- Revenues up 16 percent – It amazes us that a company so large can grow earnings at 16 percent y/y.
- China Revenues up 21 percent – This compares to down 14 percent in Q2 2017. Worries unwarranted unless the CFO is playing three-card monte with the data.
- Services Revenues up 31 percent – Service revenues accounted for 15 percent of total revenues versus 62 percent for iPhones.
- iPhone unit sales up 2.86 percent – Back in positive territory but still punk (see chart). The straw bears can grasp at in this report.
Apple’s Fundamental Problem
Apple’s problem is that iPhone unit sales are stalled. The company sold 217.1 million iPhones in the last four quarters, which is down from 231.5 million in Q1 2016.

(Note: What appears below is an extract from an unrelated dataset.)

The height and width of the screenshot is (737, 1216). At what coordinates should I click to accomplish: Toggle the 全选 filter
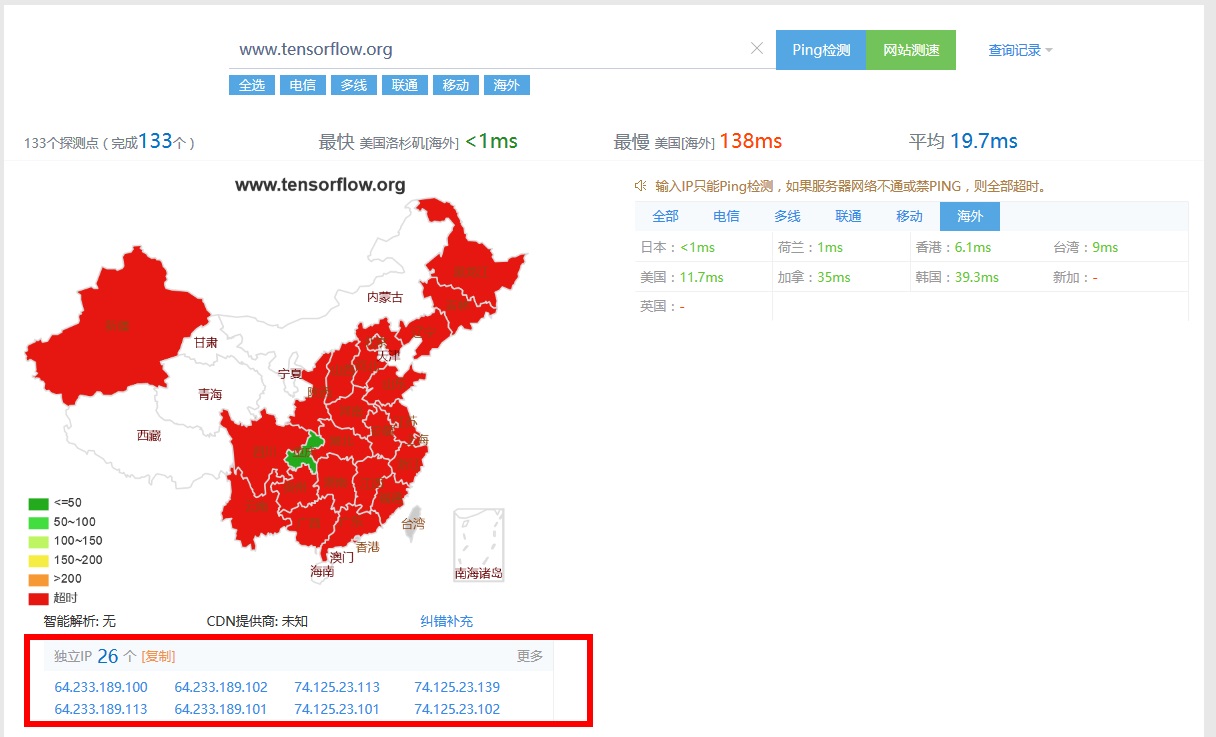(x=251, y=85)
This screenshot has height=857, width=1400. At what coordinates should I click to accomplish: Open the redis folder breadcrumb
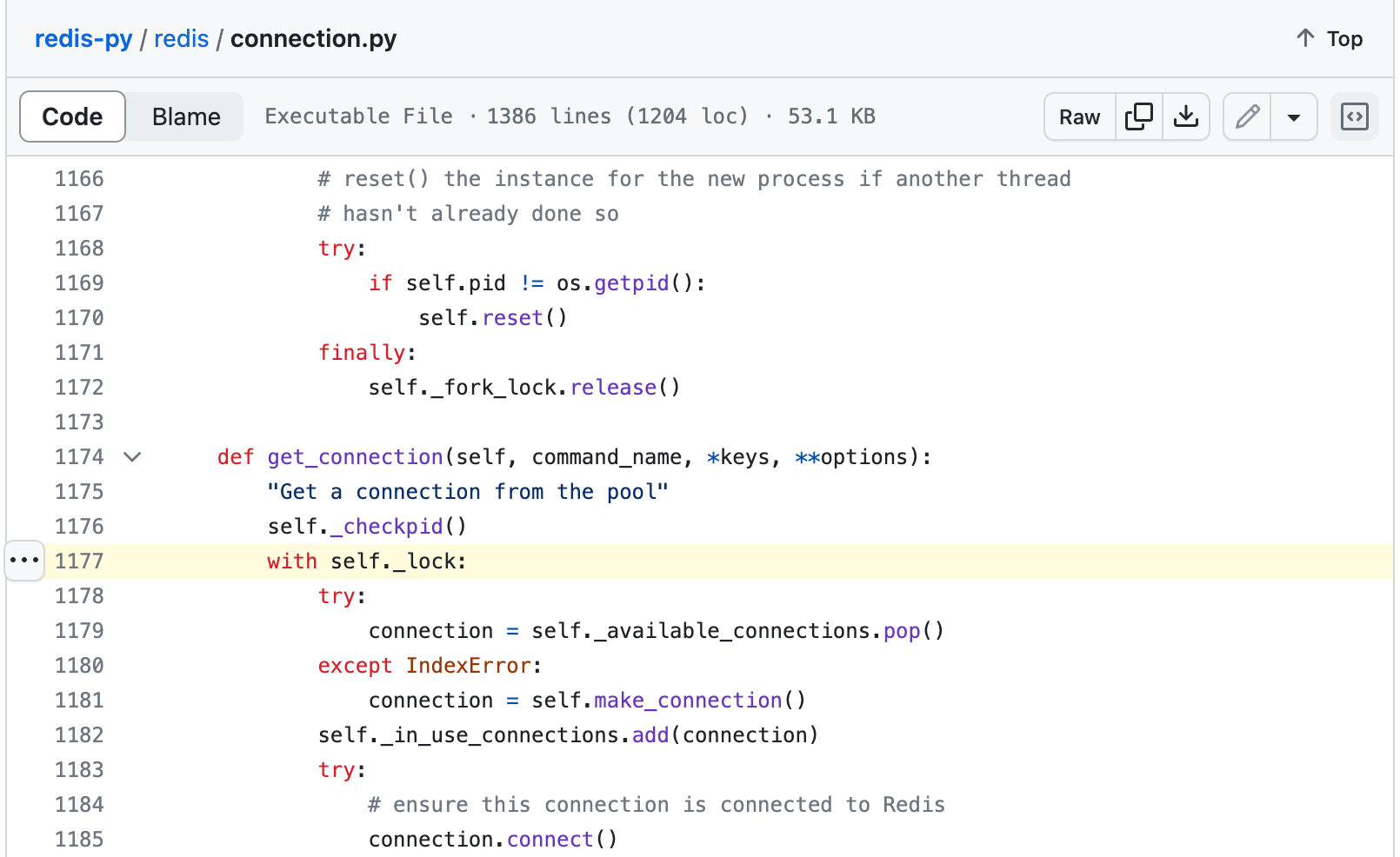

Apple has stunningly sold a total of 1.34 billion iPhones since Q1 2010. That equates to almost 20 percent of the world’s population!
Maybe the global market is finally saturated, Maybe iPhones are losing their chic, lit, swank, mod, bossness, or whatever the prevailing generation calls it (we doubt it, however). Maybe competition is increasing. Maybe Apple has priced itself out of the market. Maybe all of the above. Maybe none of the above.
Apple needs to spend more time on innovation and introduce a new life-changing product(s) and focus less on financial engineering and shifting earnings across borders under the new tax law. No doubt they are trying.
Stock up about $6.50, or 3.8 percent in AH. We aren’t buying here.